Никритин понял. Видимо, опять клишированные заголовки вытеснили в номере газеты все, что заготовил цех ручного набора. Трагедия исчезающих профессий...
Ну а сам? А станковая живопись, жанр?
Кто знает, кто знает...
— Вон почитай в своем журнальчике... — с мстительным злорадством, совсем стариковским тенорком произнес Афанасий Петрович. — Ваши тоже загибаются... Гибнет, пишут, масляный пейзаж-ералаш...
Он еще раз щелкнул по бутылке и на гнущихся ногах, не прощаясь, пошел к двери.
Никритин оглянулся на лощеную, меловой бумаги обложку журнала, брошенного на диван, но читать не стал — подошел к окну.

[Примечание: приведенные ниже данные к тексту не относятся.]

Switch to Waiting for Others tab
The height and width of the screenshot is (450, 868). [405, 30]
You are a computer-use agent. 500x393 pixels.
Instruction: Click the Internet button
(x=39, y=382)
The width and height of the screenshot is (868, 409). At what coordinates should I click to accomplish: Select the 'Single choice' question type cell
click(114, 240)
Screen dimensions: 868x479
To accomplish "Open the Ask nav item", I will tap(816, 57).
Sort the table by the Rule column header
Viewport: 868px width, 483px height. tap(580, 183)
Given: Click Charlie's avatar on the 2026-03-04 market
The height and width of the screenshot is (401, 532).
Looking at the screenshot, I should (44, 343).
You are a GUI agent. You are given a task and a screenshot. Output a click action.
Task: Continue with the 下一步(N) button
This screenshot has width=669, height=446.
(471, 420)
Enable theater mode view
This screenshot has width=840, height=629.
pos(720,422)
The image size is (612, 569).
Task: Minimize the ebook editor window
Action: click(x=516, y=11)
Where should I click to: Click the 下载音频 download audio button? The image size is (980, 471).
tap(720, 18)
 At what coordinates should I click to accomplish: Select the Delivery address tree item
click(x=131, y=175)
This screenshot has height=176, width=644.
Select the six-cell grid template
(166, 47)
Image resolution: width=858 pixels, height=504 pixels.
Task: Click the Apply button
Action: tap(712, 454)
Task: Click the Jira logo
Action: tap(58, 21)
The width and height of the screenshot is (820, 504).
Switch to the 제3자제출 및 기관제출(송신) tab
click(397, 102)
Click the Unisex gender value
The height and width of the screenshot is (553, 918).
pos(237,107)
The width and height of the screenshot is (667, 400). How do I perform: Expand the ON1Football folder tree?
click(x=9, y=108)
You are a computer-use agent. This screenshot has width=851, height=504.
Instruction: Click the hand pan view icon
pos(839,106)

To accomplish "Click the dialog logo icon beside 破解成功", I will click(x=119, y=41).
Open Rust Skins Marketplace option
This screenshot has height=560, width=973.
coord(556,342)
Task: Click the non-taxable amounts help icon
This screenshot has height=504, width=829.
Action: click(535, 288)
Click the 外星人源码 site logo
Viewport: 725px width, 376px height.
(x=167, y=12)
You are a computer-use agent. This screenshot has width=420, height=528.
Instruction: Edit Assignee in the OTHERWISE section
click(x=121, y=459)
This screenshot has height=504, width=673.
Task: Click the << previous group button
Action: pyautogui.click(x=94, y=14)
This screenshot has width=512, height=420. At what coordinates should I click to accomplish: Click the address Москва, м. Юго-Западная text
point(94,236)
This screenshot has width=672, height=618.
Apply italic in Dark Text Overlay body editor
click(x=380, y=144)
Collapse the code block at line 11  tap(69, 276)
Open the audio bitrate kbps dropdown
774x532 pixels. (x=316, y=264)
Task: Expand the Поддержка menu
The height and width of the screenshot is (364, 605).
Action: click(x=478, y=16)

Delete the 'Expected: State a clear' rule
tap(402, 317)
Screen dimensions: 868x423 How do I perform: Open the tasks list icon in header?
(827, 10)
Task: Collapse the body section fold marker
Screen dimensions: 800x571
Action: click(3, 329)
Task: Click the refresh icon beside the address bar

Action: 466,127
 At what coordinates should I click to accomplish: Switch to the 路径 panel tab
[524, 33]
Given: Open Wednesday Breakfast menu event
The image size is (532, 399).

Синела звездная немота ночи.
Завтра — на работу.
Кончался август. Кончалось лето...
ГЛАВА ШЕСТАЯ
Шелковисто терлись листья платана, разлапые, ставшие жесткими, как игральные карты. Терлись, шелестели, неуловимо припахивая осенью. Неуловимо, едва заметно, все еще переложенные густым солнцем.
Велика инерция азиатского лета: миновал сентябрь, кончался октябрь, а солнце густело по-летнему, и деревья оставались зелеными. Казалось непонятным, откуда берутся желтые и багровые листья, празднично устилающие к утру скверы и улицы. Их сгребали в кучи и жгли, эти листья...
Невидимый, растворенный в воздухе дым, едкий, горьковатый, стлался по улицам, и от него першило в горле.